### Extracted material

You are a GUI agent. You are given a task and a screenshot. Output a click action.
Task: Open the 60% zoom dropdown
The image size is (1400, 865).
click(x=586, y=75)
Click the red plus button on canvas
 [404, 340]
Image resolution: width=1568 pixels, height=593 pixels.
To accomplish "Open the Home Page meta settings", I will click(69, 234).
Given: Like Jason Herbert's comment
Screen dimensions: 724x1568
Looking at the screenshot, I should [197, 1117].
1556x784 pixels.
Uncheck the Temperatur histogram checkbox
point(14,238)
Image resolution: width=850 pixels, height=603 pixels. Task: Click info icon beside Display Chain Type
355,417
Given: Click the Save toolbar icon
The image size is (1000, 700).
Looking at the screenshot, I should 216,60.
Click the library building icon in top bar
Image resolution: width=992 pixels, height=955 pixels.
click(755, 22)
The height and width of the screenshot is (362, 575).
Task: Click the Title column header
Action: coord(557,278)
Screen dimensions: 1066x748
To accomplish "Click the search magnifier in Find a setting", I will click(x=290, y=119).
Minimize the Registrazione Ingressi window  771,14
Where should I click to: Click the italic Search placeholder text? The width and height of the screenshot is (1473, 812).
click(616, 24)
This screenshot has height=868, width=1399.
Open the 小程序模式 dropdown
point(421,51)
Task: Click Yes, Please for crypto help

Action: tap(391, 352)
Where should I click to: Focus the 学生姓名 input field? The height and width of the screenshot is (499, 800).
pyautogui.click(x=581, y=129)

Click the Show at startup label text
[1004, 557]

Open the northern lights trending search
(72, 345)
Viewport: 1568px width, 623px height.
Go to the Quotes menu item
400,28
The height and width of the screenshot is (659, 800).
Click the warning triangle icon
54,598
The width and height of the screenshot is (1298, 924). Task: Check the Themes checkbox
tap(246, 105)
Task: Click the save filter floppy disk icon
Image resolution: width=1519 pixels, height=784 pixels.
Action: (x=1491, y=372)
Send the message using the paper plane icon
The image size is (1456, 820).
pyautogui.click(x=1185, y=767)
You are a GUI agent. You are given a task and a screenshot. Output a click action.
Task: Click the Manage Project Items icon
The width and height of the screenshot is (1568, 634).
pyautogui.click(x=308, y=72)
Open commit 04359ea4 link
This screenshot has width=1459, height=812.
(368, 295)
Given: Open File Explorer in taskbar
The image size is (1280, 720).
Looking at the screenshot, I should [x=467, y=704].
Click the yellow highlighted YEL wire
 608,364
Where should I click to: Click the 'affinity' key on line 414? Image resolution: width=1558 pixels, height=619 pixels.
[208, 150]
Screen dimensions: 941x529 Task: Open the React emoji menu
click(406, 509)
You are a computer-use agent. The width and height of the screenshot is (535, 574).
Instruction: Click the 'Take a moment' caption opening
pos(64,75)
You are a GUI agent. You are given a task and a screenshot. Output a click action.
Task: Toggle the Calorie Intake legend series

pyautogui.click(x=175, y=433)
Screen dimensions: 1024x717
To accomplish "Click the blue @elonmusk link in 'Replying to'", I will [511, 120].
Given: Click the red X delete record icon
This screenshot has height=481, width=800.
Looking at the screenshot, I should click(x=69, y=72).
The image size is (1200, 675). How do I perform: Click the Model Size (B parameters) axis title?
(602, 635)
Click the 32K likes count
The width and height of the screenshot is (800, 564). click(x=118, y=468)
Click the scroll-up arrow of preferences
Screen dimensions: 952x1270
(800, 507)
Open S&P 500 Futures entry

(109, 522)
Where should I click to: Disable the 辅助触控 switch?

######

Rewrite the data from the line containing "The width and height of the screenshot is (1298, 924)." through the line containing "pyautogui.click(x=1185, y=767)" as a two-column CSV with the headers instruction and response. Give one row per instruction, put each field in quotation marks, and turn any line breaks into spaces.

instruction,response
"The width and height of the screenshot is (1298, 924). Task: Check the Themes checkbox","tap(246, 105)"
"Task: Click the save filter floppy disk icon Image resolution: width=1519 pixels, height=784 pixels.","Action: (x=1491, y=372)"
"Send the message using the paper plane icon The image size is (1456, 820).","pyautogui.click(x=1185, y=767)"